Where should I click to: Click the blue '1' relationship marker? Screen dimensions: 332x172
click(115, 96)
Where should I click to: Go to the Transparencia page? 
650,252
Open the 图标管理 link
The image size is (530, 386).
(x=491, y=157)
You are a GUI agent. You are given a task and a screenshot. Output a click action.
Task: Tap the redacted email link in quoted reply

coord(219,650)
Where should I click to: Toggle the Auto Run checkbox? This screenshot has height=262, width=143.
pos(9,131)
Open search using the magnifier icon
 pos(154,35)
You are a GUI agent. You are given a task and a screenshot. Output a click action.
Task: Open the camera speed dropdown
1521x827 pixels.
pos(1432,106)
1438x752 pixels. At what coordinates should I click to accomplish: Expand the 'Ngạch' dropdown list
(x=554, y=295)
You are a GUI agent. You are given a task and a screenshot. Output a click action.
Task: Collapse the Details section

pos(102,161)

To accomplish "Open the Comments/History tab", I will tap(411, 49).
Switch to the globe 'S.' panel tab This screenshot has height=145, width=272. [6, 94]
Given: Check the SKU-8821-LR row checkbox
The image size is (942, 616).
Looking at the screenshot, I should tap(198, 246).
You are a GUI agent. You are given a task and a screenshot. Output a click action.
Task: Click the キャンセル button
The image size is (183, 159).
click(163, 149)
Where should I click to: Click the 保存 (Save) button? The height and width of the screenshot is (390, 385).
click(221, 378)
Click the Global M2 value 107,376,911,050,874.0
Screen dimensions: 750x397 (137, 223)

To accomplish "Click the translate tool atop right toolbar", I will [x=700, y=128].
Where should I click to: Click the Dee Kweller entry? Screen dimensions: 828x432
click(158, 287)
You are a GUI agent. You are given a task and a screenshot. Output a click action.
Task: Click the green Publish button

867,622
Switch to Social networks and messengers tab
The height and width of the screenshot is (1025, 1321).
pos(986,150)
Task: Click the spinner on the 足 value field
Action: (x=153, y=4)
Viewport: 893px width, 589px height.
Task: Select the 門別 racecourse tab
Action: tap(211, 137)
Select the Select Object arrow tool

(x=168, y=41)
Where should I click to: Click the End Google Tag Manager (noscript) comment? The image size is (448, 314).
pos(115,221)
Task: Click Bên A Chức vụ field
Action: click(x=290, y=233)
--- --- ---
What to work on -> State how many lines of the listing above include the word "will". Give nothing but the number.

The answer -> 2